When I see what’s happening right now in the Midest and the Rocky Mountain states, I think of that.
That was the coldest I ever was, although two other times — both involving college basketball — came close.
I was covering a college basketball tournament in Sioux Falls, S.D., Christmas week 1987. I was there for three days, and it was the last day that the wind chill dropped to 49 below. I was in an end unit in a motel and it was chilly inside the room.
Two years later I was in Pocatello, Idaho, a city with the motto “It ain’t the end of the world but you can see it from here.” Idaho State was one of a few schools to play both football games and basketball in the same mini-dome sort of arena. The wind chill was 50 below and it was the only time in all the years I covered basketball that both teams wore sweats under their uniforms.

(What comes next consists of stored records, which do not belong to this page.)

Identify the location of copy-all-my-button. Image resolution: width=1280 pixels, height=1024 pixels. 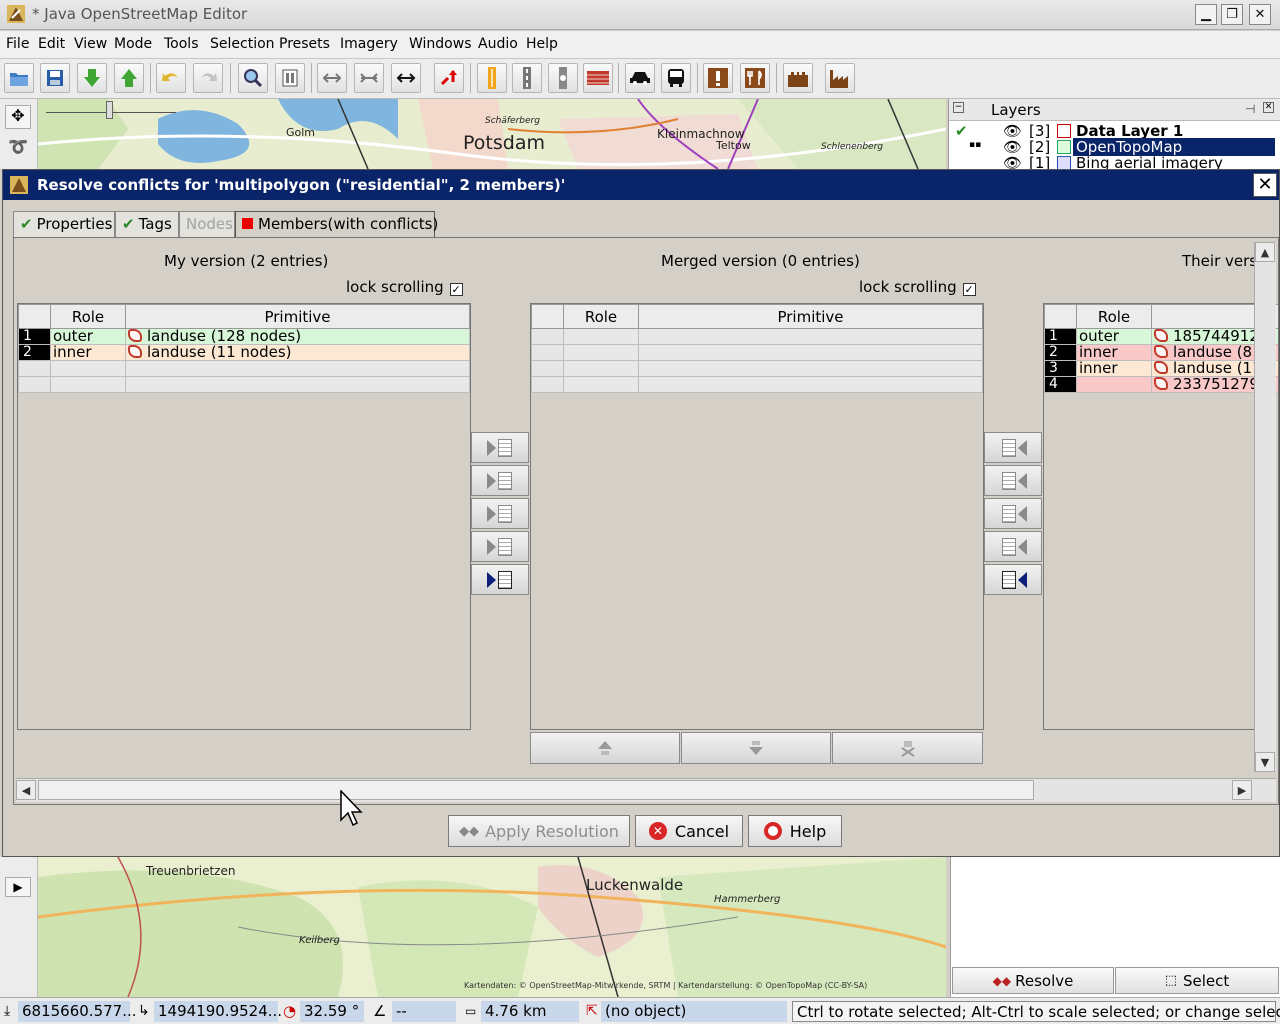
(500, 580).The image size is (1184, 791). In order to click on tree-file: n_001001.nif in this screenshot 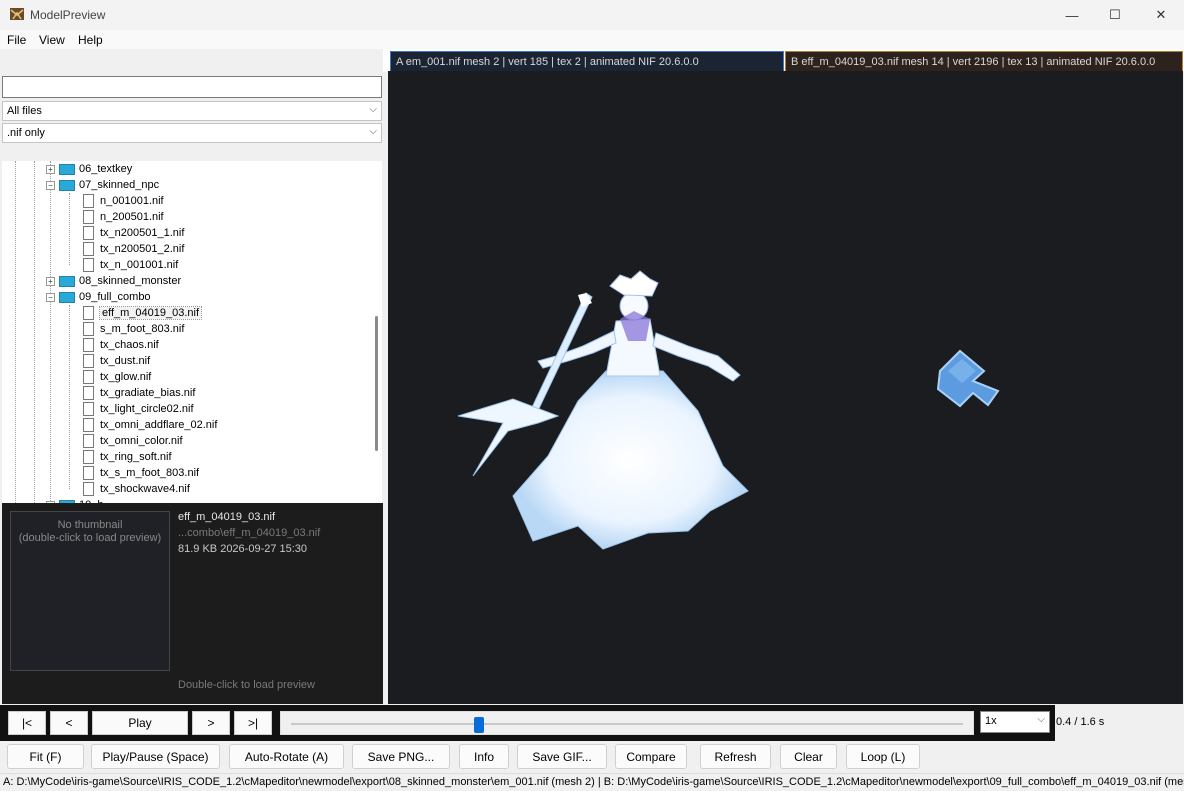, I will do `click(124, 201)`. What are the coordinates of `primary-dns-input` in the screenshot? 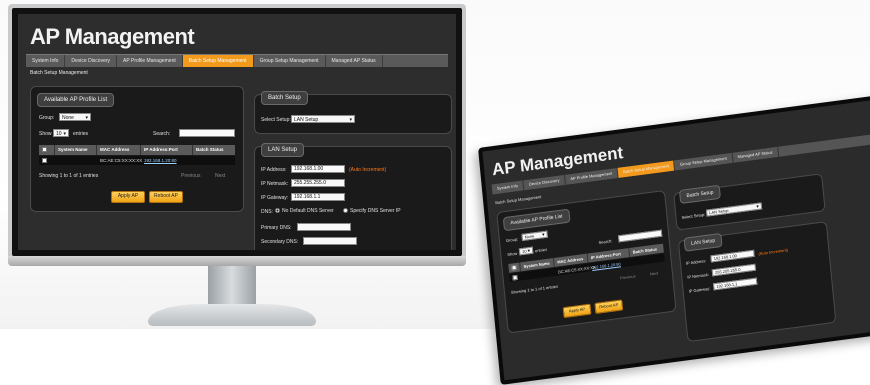 It's located at (324, 227).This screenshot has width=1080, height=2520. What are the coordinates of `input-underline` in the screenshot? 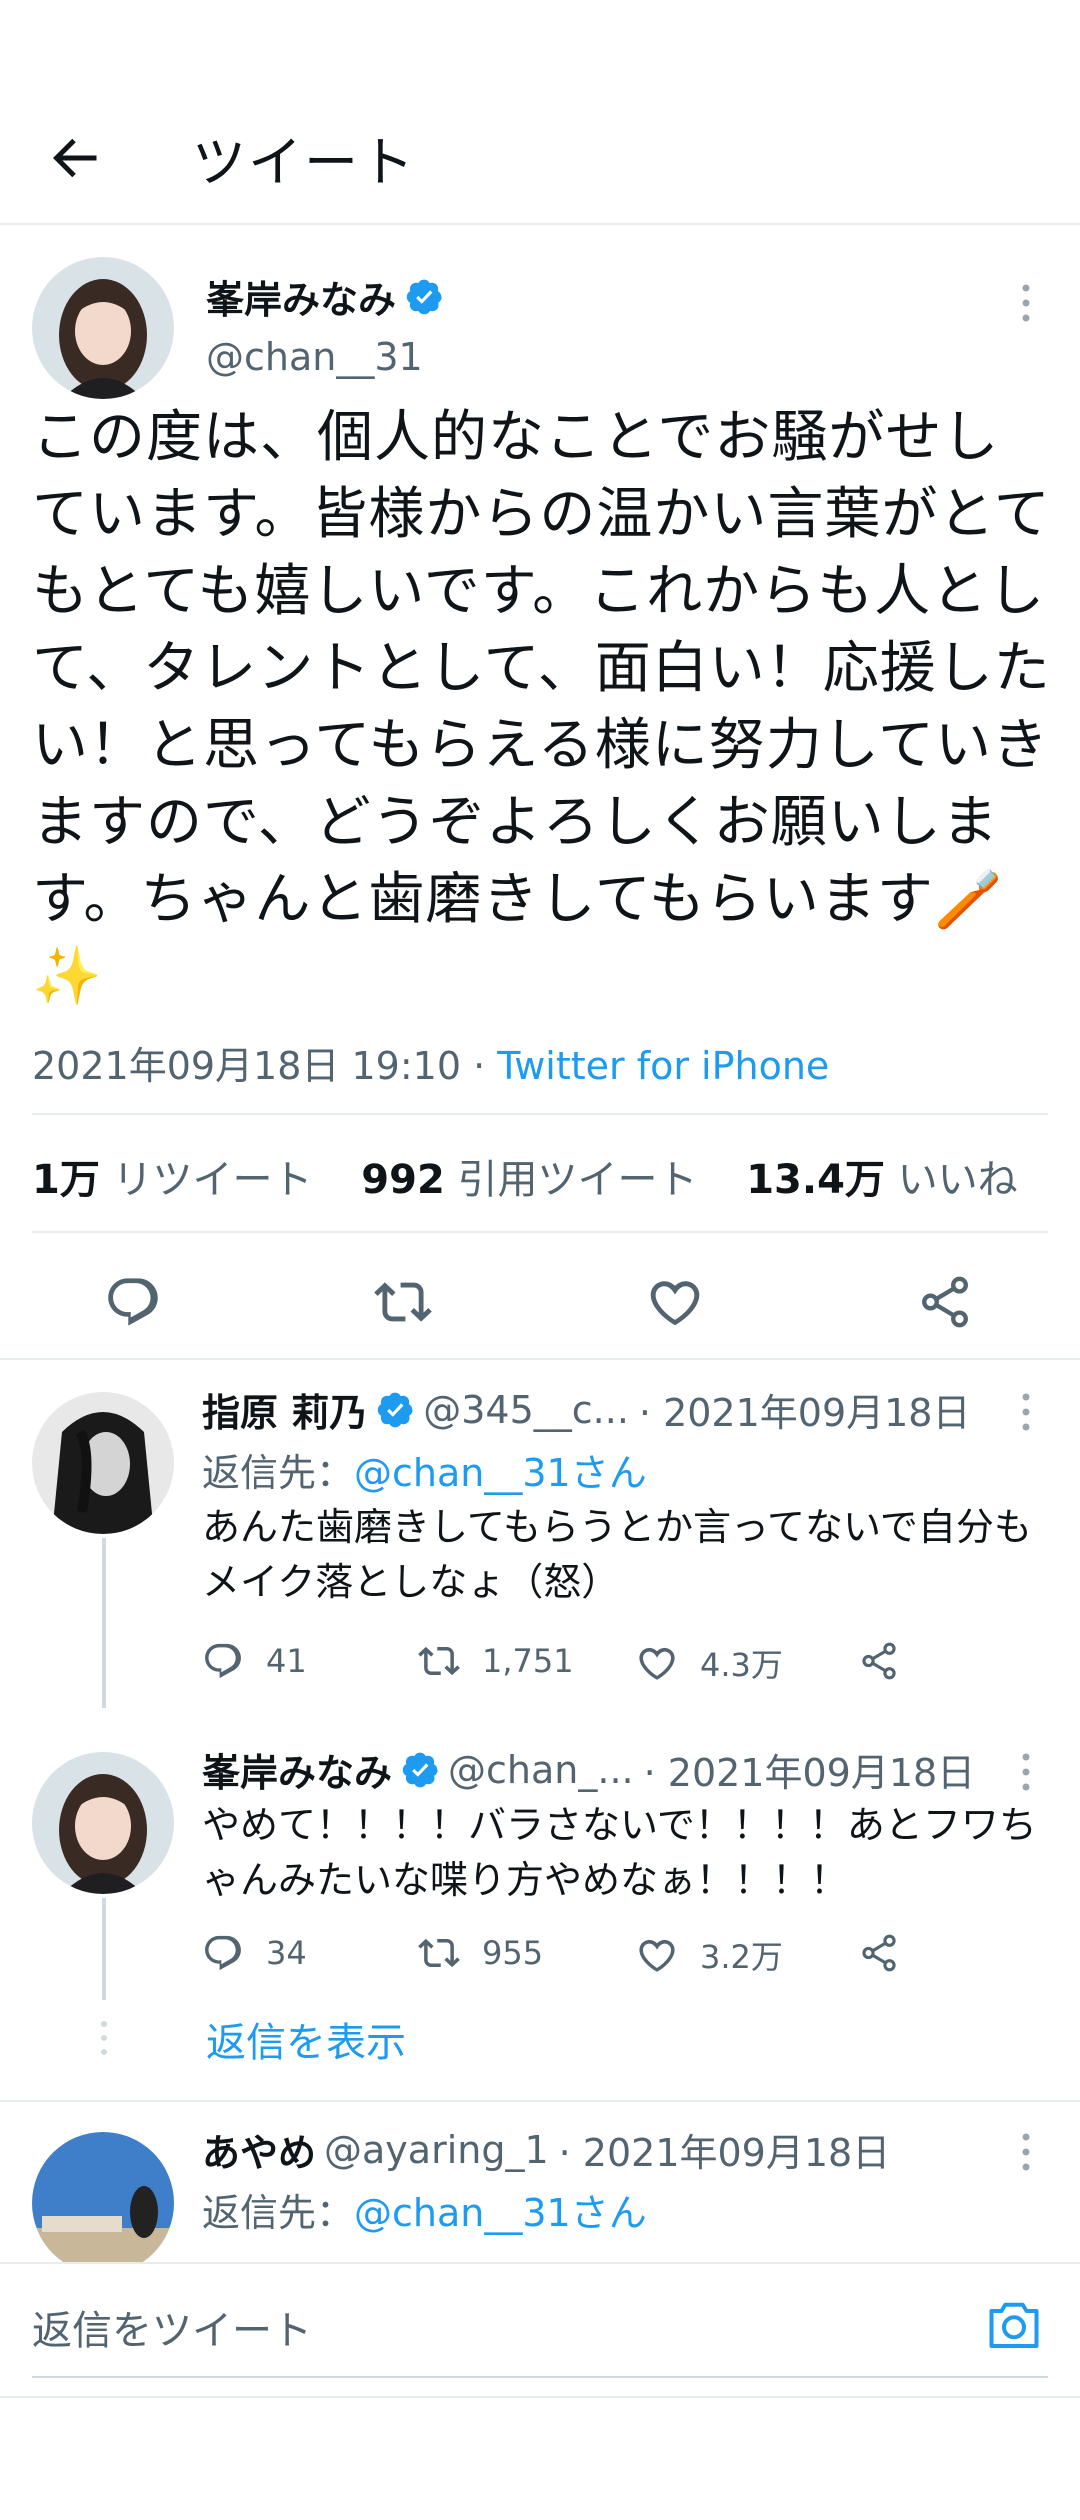 It's located at (540, 2377).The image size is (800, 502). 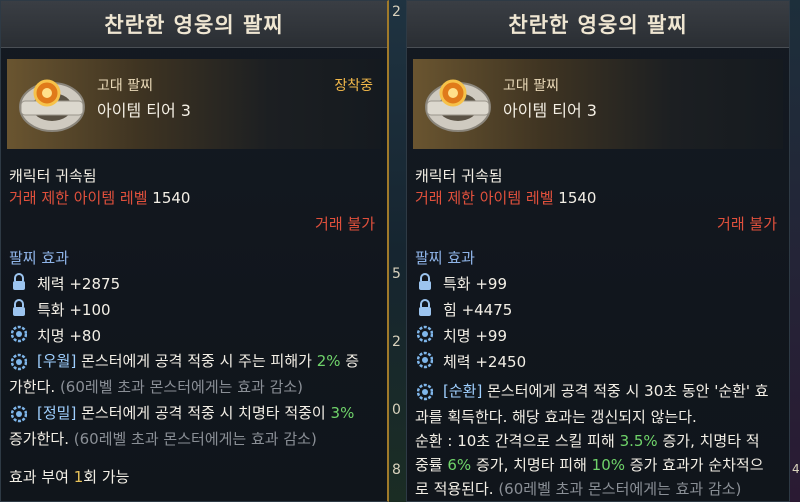 I want to click on effect-description-cont: 증가한다. (60레벨 초과 몬스터에게는 효과 감소), so click(x=196, y=439).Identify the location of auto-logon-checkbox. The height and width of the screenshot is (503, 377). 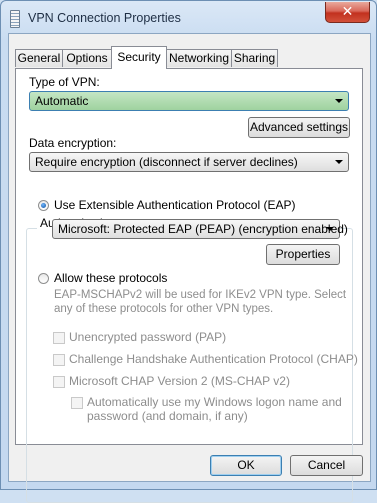
(77, 403).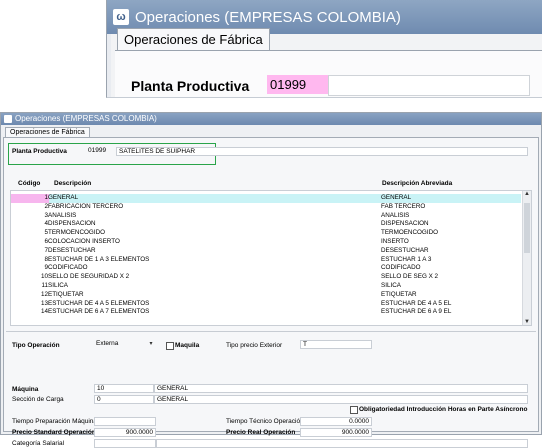 This screenshot has width=542, height=448. Describe the element at coordinates (44, 303) in the screenshot. I see `row-numero: 13` at that location.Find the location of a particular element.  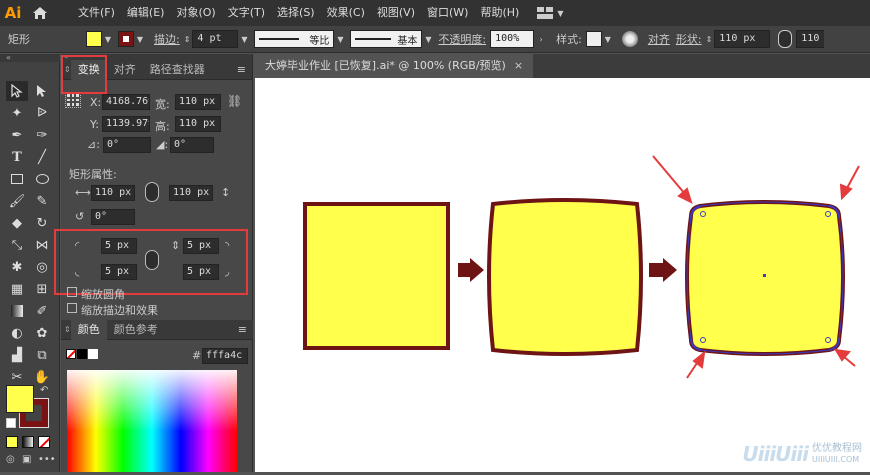

home-icon is located at coordinates (40, 13).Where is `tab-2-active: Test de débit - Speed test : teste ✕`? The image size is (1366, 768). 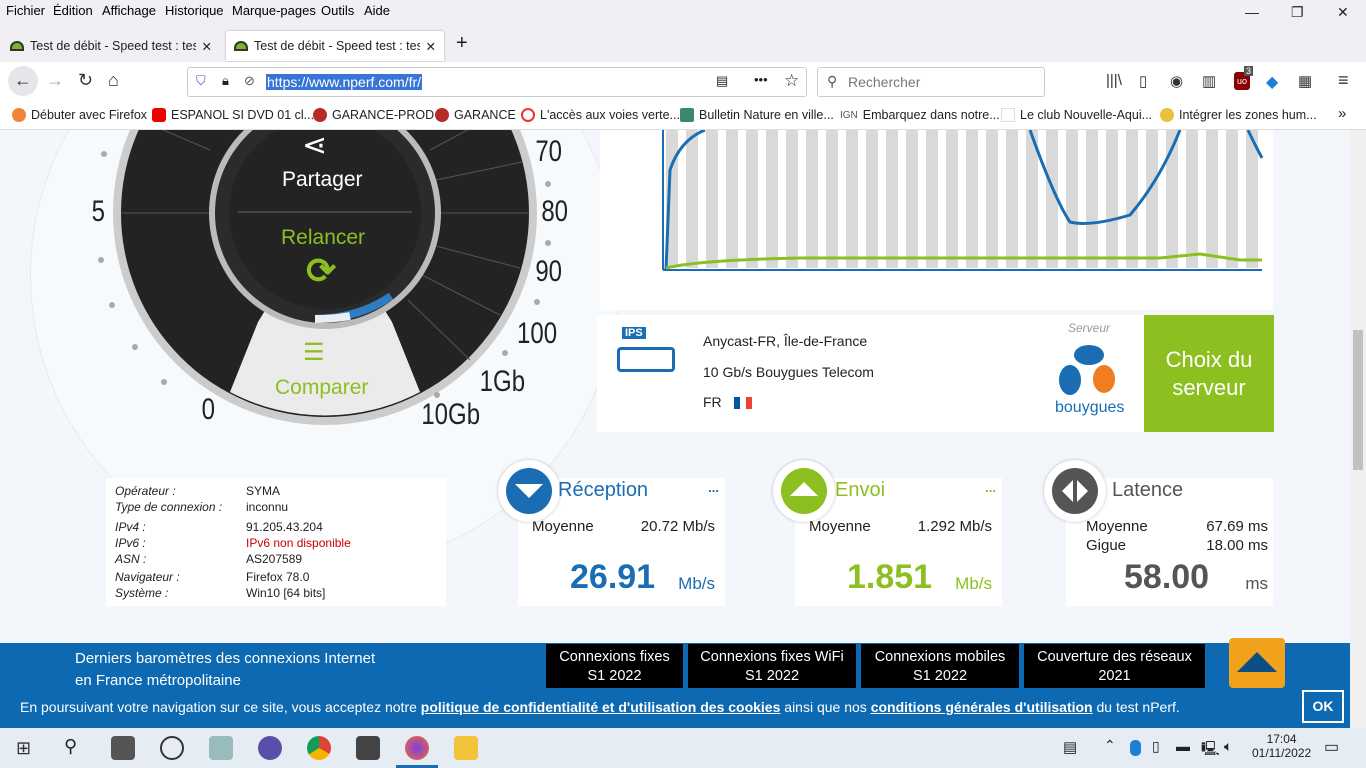
tab-2-active: Test de débit - Speed test : teste ✕ is located at coordinates (335, 46). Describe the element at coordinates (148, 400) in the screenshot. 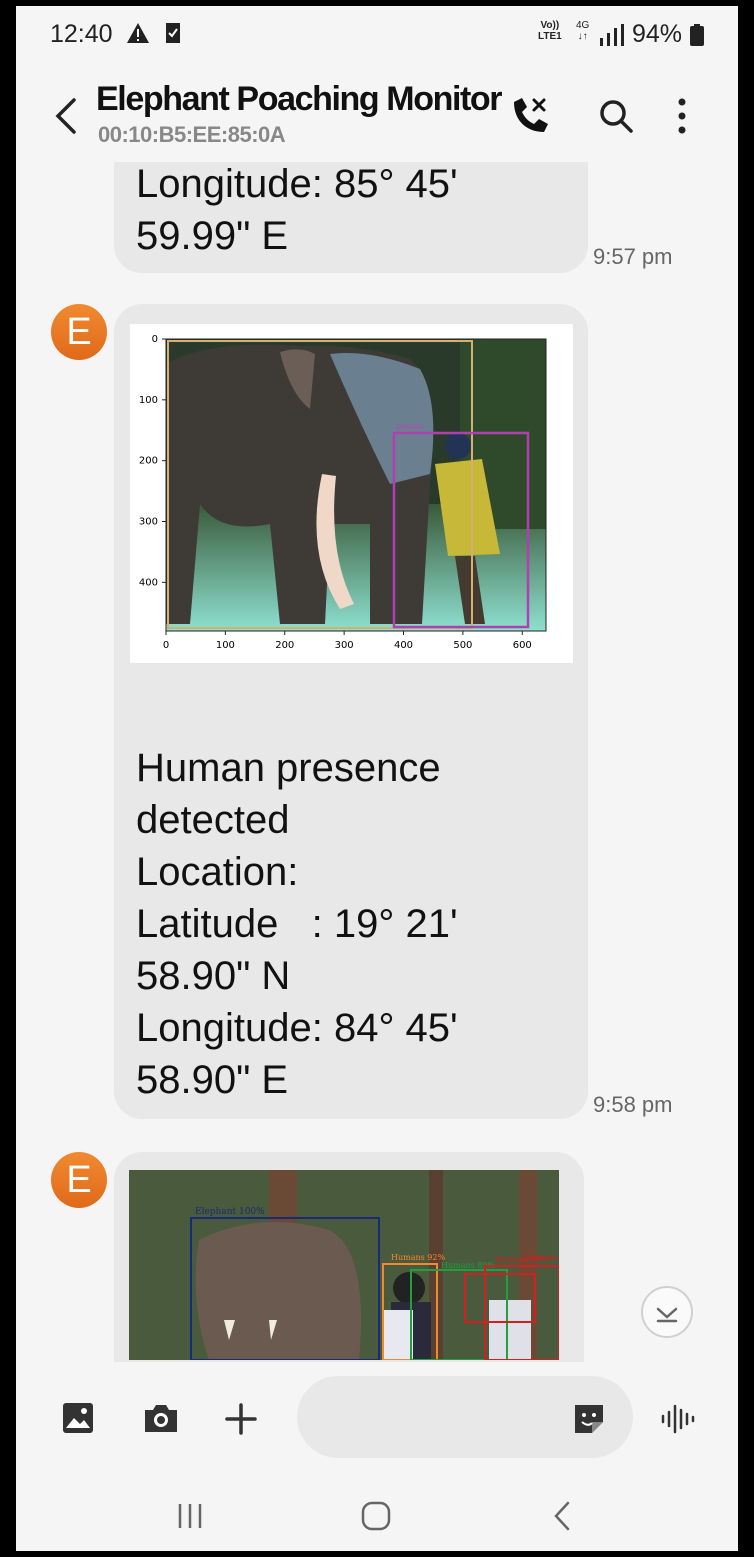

It’s tough to heat a big arena when it’s the cold out. The best they could do was 49 degrees. Inadequate but still nearly 100 degrees higher than the conditions outside.
The current-day storm is certain to get the right wingers and climate deniers asking hey, this is supposed to be global warming? Especially with wind chill in Montana and the western part of the Dakotas approaching 70 below.
But no one calls it global warming anymore, even though 2023 was the hottest year on record. At least since they started keeping track. It’s called climate change, and what is definitely showing up as extreme weather at both ends of the spectrum.
In Buffalo, N.Y., two feet of snow this weekend has resulted in a football playoff game between the hometown Bills and the Pittsburgh Steelers being postponed until Monday afternoon. If the game is played and Buffalo wins, there will be another game in Buffalo next week.
I don’t know what the forecast is for next weekend, but I know in the short run it will get colder rather than warmer. Even here in Georgia, nearly 900 miles to the south, we’re expected to have an overnight low of 17 in the middle of this week. That’s shockingly low this far south.
The Buffalo Bills are paying people $20 an hour as well as feeding them to shovel out the football stadium. If you’re wondering how hard that will be, check the picture below.
Twenty dollars an hour isn’t bad, but if there’s that much snow to be removed seat by seat, all I can say is this:
The food they serve had better be damn good.